In trying to figure out how this came to be, I found an old article from Aaron Barnhart:

"We have someone working on the show who's from Overland Park, Kansas," said [show co-creator Diablo] Cody. "She said that everyone out there hangs out at the Ken-Taco-Hut."

That someone, Lindsey Allen-Springer, is the manager of development at DreamWorks TV, which is producing "United States of Tara" for Showtime. It was DreamWorks co-founder Steven Spielberg's idea for a comedy about a woman with DID, or dissociative identity disorder, that Cody developed into this series. Allen-Springer, originally of Olathe, is a 2002 graduate of K-State.
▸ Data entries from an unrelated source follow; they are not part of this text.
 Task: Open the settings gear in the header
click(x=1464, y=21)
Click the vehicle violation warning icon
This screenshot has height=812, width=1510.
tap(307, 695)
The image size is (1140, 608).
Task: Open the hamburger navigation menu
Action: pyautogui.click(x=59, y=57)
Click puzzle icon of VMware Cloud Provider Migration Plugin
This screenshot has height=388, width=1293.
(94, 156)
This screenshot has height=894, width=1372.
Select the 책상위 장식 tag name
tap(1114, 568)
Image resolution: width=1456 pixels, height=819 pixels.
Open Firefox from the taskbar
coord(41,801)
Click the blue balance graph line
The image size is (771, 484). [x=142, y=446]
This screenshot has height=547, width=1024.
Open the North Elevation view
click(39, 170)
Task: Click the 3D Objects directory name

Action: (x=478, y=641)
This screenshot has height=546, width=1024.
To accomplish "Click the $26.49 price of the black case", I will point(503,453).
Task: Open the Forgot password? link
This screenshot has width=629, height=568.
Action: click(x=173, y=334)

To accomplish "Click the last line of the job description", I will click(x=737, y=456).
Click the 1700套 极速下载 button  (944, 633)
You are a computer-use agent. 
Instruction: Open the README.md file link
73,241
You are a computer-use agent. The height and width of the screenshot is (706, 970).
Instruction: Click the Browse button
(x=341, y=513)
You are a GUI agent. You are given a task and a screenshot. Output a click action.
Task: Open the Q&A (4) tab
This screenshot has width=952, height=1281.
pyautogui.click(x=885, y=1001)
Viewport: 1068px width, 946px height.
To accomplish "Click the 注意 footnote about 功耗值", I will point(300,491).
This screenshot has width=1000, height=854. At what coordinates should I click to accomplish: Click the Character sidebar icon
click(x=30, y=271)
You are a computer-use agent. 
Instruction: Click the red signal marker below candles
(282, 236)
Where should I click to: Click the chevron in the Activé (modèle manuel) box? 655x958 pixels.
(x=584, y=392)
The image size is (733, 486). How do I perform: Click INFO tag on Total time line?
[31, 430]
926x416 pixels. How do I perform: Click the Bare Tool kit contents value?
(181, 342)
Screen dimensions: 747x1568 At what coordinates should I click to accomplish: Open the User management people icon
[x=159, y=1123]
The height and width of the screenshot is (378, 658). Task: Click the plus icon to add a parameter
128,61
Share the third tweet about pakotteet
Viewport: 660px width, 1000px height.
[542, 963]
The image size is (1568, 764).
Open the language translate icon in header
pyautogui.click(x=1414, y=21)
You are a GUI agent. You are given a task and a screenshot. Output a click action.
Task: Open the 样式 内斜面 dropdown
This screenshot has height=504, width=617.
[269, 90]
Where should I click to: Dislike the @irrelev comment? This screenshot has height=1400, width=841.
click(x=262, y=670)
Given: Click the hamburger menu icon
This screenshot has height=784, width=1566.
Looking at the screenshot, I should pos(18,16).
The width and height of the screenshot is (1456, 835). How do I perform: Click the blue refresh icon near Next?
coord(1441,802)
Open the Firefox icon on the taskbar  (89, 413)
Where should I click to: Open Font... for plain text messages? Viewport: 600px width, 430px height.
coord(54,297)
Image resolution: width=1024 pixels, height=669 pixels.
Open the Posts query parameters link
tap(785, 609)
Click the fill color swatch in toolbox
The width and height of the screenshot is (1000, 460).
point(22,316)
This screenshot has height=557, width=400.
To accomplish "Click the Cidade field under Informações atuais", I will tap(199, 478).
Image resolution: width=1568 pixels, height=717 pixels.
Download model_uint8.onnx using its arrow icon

So there you go. If you have a chance, check out the show. It is alternately hilarious and heartbreaking, and always interesting.

2 comments:

Gordo said...

Well they might make a couple references to Kansas City, but they do absolutely nothing to make it look like Casey and there's obvious obviously are all the time that show that it's in California. Overall it's pretty stupid like one line saying it's at downtown Kansas City area code. or when they refer to a road with the in front of the number...

Unknown said...

I totally agree with the above comment. Scenes especially while driving look like California, not kc. Their references are shameless. And they have an entire first Fridays ep in that apt in the west bottoms. First Fridays is mostly crossroads, and definitely doesn't look like that episode. They show absolutely nothing from downtown kc. No skyline. They mention Shawnee, Olathe, and other suburbs but the college tara attends doesn't exist. The references feels so insincere. Wanted to like this show. Also shameless chiefs and royals plugs.